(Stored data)
—————

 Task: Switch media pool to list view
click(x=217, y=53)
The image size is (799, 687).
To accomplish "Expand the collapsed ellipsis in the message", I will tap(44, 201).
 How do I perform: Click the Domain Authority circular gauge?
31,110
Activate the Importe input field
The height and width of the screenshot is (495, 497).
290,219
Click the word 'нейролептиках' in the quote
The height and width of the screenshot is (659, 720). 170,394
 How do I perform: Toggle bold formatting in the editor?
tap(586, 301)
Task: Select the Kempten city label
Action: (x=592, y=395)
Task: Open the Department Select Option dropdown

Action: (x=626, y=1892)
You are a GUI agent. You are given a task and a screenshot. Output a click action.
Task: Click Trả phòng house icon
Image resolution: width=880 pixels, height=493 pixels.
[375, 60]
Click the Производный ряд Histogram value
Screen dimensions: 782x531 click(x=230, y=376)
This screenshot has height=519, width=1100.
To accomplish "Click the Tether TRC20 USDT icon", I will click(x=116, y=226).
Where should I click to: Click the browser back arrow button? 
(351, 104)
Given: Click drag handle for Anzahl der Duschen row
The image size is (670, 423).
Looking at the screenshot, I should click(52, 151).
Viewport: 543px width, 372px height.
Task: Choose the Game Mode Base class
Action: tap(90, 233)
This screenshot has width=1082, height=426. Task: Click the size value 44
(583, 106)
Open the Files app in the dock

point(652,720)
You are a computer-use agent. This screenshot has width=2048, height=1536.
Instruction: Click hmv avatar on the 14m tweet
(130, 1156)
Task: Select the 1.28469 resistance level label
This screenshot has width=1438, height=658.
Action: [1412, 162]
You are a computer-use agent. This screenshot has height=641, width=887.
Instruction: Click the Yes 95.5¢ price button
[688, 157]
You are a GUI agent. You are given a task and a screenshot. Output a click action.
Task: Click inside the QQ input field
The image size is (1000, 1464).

—————

- **WHAT THIS TASK INVOLVES**
Look through the entries for the string "will". Every line that has it belongs in the answer.

- **RESPONSE BELOW**
To accomplish "Expand the collapsed ellipsis in the message", I will tap(44, 201).
To accomplish "Click the Tether TRC20 USDT icon", I will click(x=116, y=226).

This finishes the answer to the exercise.